[Saved entries]
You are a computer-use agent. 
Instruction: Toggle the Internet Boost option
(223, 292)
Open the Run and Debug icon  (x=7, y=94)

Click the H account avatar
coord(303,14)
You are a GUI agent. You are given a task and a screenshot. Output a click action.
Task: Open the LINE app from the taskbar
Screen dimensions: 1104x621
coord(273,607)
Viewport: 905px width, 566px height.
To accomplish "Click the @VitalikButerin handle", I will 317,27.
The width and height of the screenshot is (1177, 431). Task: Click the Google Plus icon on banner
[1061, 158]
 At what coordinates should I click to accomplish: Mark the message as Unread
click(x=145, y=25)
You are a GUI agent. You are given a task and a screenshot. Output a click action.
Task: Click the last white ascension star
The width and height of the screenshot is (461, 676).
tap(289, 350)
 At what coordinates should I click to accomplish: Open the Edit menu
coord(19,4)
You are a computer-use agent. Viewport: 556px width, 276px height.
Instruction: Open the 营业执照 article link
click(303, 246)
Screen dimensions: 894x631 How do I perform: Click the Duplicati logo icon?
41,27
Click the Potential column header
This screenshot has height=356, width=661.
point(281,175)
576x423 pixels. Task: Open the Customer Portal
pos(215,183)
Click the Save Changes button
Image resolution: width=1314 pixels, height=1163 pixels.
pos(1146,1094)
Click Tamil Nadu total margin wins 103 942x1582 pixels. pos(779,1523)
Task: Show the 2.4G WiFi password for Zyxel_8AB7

THE PROBLEM
Only an exact retyping of the full data will do.

RESPONSE TO THE TASK
You are a computer-use agent. 
Instruction: Toggle the Internet Boost option
(223, 292)
Open the Run and Debug icon  (x=7, y=94)

Click the H account avatar
coord(303,14)
You are a GUI agent. You are given a task and a screenshot. Output a click action.
Task: Open the LINE app from the taskbar
Screen dimensions: 1104x621
coord(273,607)
Viewport: 905px width, 566px height.
To accomplish "Click the @VitalikButerin handle", I will 317,27.
The width and height of the screenshot is (1177, 431). Task: Click the Google Plus icon on banner
[1061, 158]
 At what coordinates should I click to accomplish: Mark the message as Unread
click(x=145, y=25)
You are a GUI agent. You are given a task and a screenshot. Output a click action.
Task: Click the last white ascension star
The width and height of the screenshot is (461, 676).
tap(289, 350)
 At what coordinates should I click to accomplish: Open the Edit menu
coord(19,4)
You are a computer-use agent. Viewport: 556px width, 276px height.
Instruction: Open the 营业执照 article link
click(303, 246)
Screen dimensions: 894x631 How do I perform: Click the Duplicati logo icon?
41,27
Click the Potential column header
This screenshot has height=356, width=661.
point(281,175)
576x423 pixels. Task: Open the Customer Portal
pos(215,183)
Click the Save Changes button
Image resolution: width=1314 pixels, height=1163 pixels.
pos(1146,1094)
Click Tamil Nadu total margin wins 103 942x1582 pixels. pos(779,1523)
Task: Show the 2.4G WiFi password for Zyxel_8AB7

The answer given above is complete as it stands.